La abuela de Leo Messi
Publicado el 15/08/2021 a las 08:56
¿A quién dedica Leo Messi todos sus goles señalando al cielo con los dedos? Detrás de ese gesto está el amor y agradecimiento a su abuela Celia, que falleció cuando el futbolista tenía diez años, pero dejó en él una huella imborrable. Fue su abuela quien lo llevó por primera vez a una cancha cuando tenía cuatro años. Messi lo ha contado así: “Mi abuela le decía a los entrenadores: ‘ponelo’. Y le contestaban: “No, no, que está muy chiquitito”. “Ponelo, que te va a salvar el partido”, insistía ella.
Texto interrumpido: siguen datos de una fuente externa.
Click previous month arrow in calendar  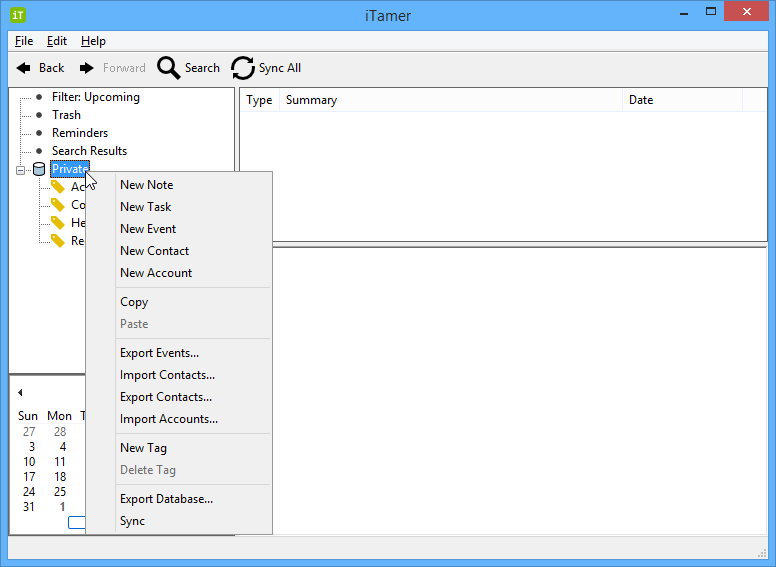20,392
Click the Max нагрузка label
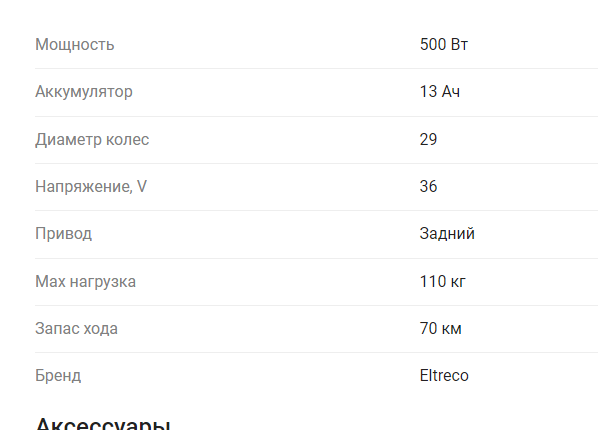This screenshot has height=430, width=598. (x=85, y=282)
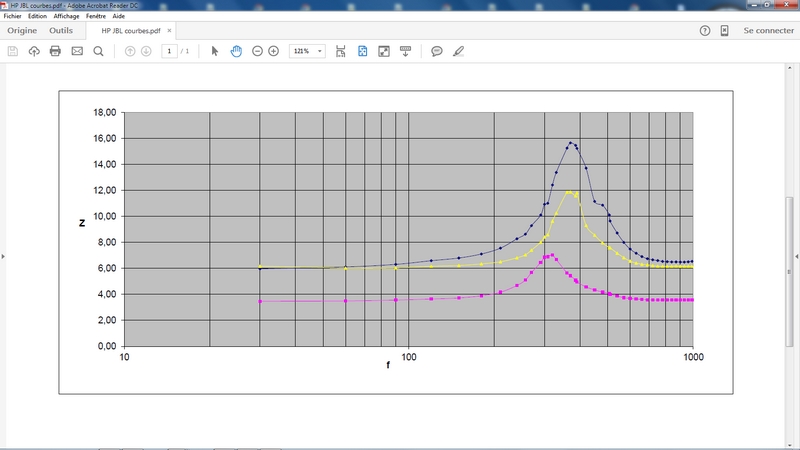Open the Fichier menu
The width and height of the screenshot is (800, 450).
tap(13, 17)
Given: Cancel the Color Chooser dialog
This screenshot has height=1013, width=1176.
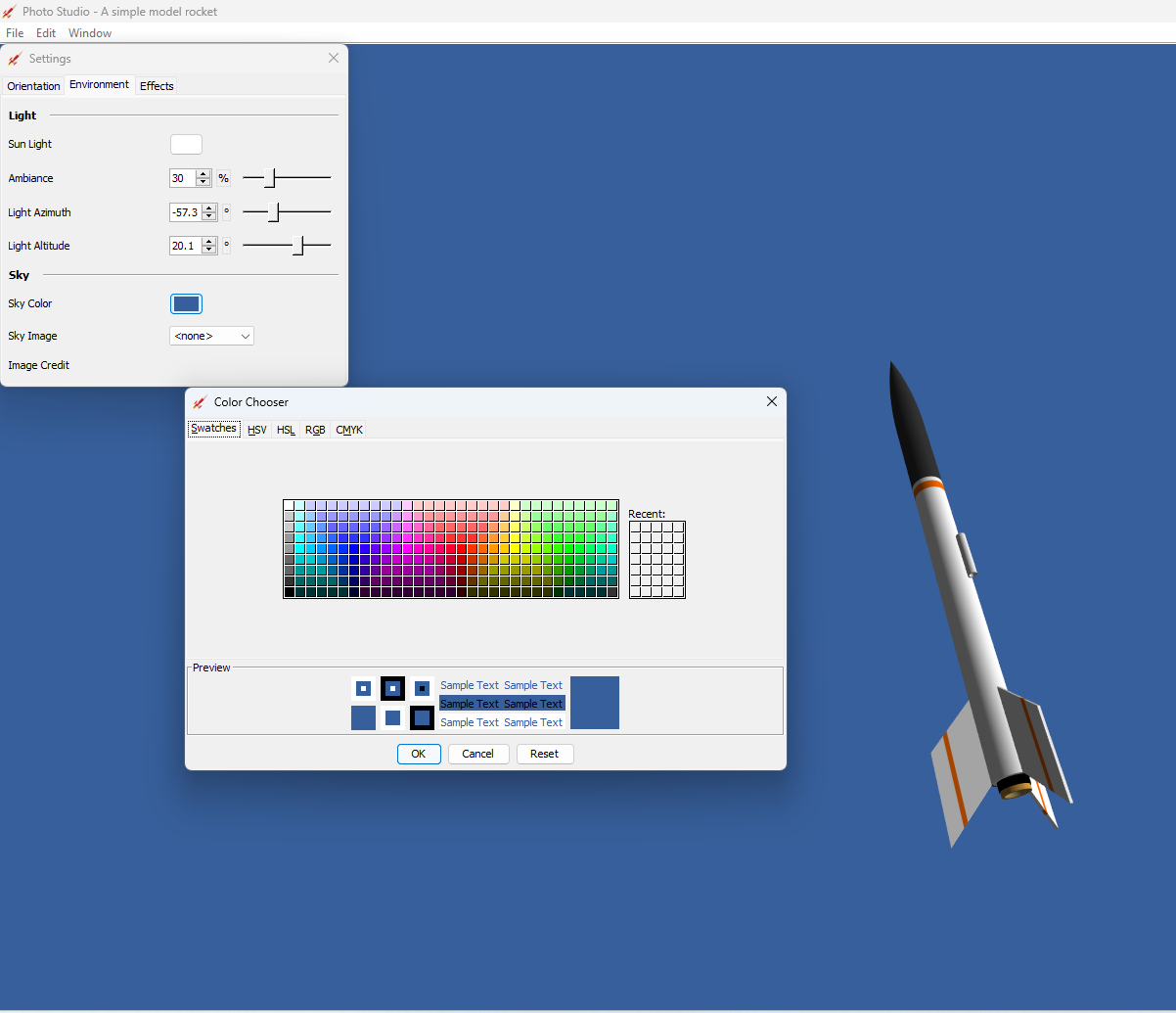Looking at the screenshot, I should pos(478,754).
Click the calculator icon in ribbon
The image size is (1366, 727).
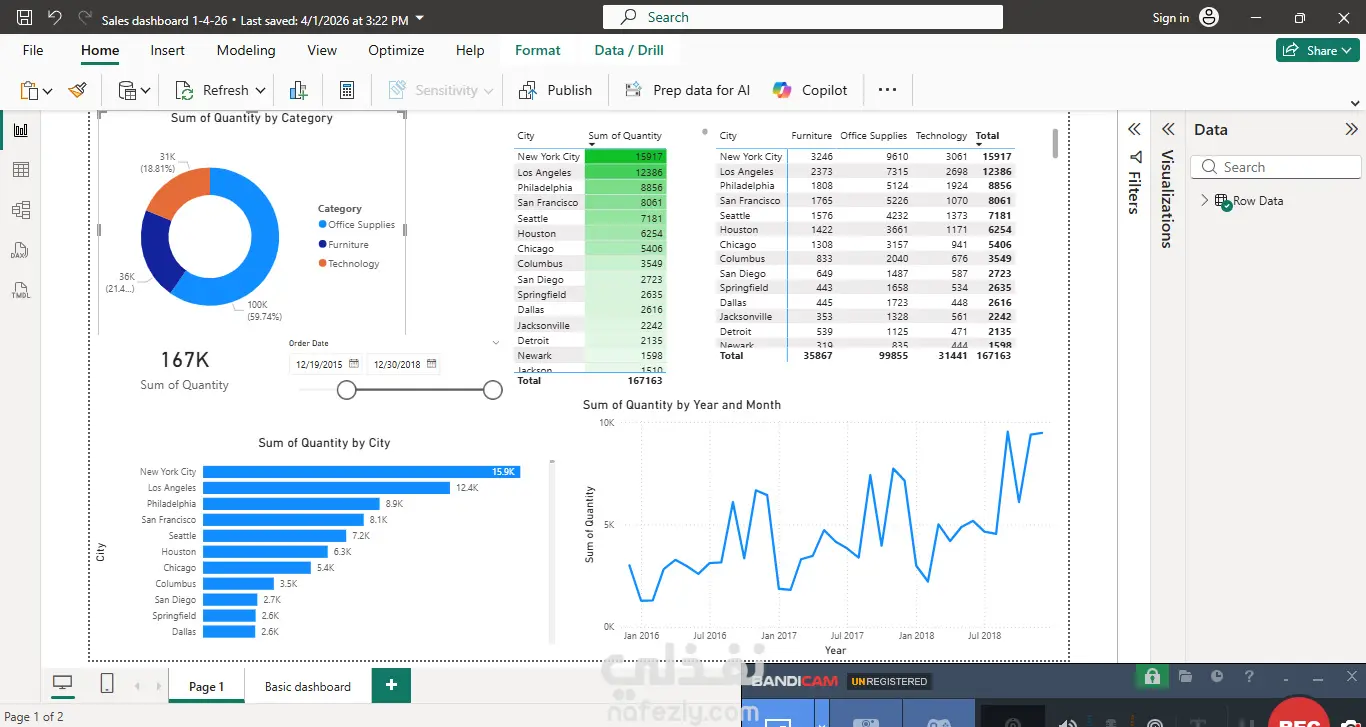(x=347, y=90)
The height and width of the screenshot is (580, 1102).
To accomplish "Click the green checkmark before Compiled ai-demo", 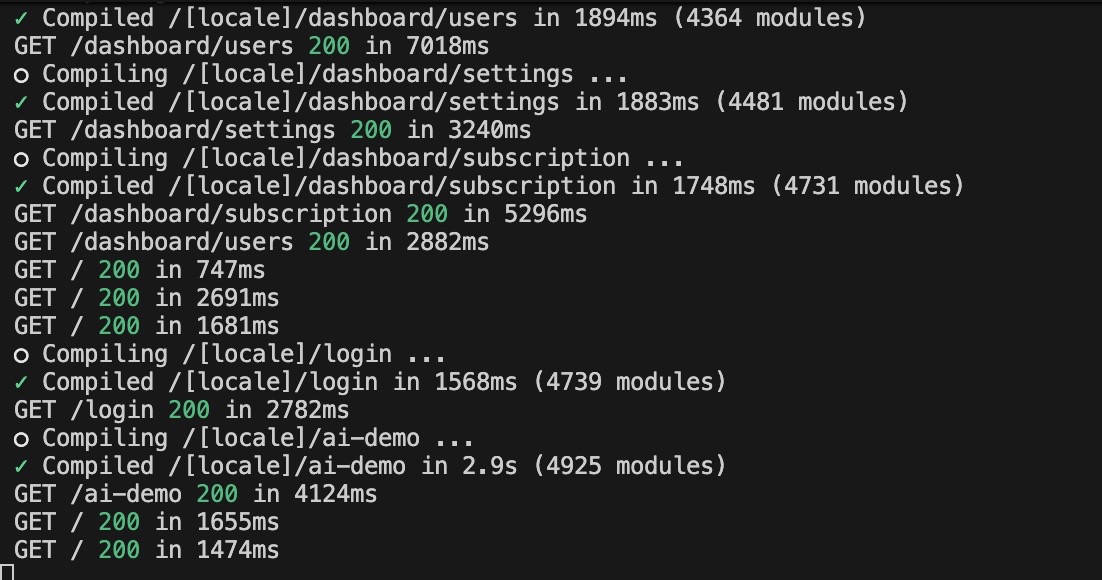I will tap(21, 465).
A los 7 años ya jugaba en las categorías inferiores del club Newells Old Boys, de su ciudad natal, Rosario. Por su pequeña estatura y gran movilidad se quedó con el sobrenombre cariñoso de “La Pulga”. El técnico del club dijo de él lo siguiente: “Con la pelota el pibe hacía cosas en contra de la física. Al único que le vi realizar jugadas así fue a Maradona”. A los 13 años, fue fichado por el River Plate, pero en el control médico se le diagnosticó un retraso del crecimiento. Existía un costoso tratamiento, pero River no pudo asumirlo. Por ese motivo, dos representantes de jugadores de fútbol se ofrecieron a sus padres para contactar con Josep María Minguella, asesor de fichajes del Barcelona C. F. Este último, tras visionar un vídeo de Leo, sugirió a Carles Rexach, entrenador del primer equipo, que le hiciera una prueba. El 17 de septiembre del 2000 Leo llegó a Barcelona, acompañado de su padre. La prueba se realizó al día siguiente, jugando un partido con chicos de su edad. Leo marcó cinco goles. Rexach decidió ficharle y explicó por qué: “Vi a un chico muy pequeño, pero diferente, con un desparpajo terrible, hábil, rápido, muy técnico, que llevaba la pelota a toda velocidad, capaz de regatear a quien tuviera enfrente. Hay futbolistas que necesitan el equipo para lucirse, él no.” El F. C. Barcelona se hizo cargo del tratamiento médico. En ese momento la altura de Leo era de 1,40 metros. Sentado en el banquillo del campo sus pies no llegaban al suelo; además, le sobraba camiseta por todas partes, hasta el punto de que las mangas le colgaban más allá de las manos. Creo que en este momento en el que Messi abandona el Barça hay que hablar no sólo de dinero. También de la parte humana: de su origen humilde, de su afán de superación y, sobre todo, de Celia su abuela, que con su intuición y amor hizo posible el nacimiento de un astro y, además, ejemplificó la importante labor educativa de los abuelos. Desgraciadamente no vivió para ver su posterior fulgurante carrera. Por eso Leo se lo sigue contando mirando al cielo.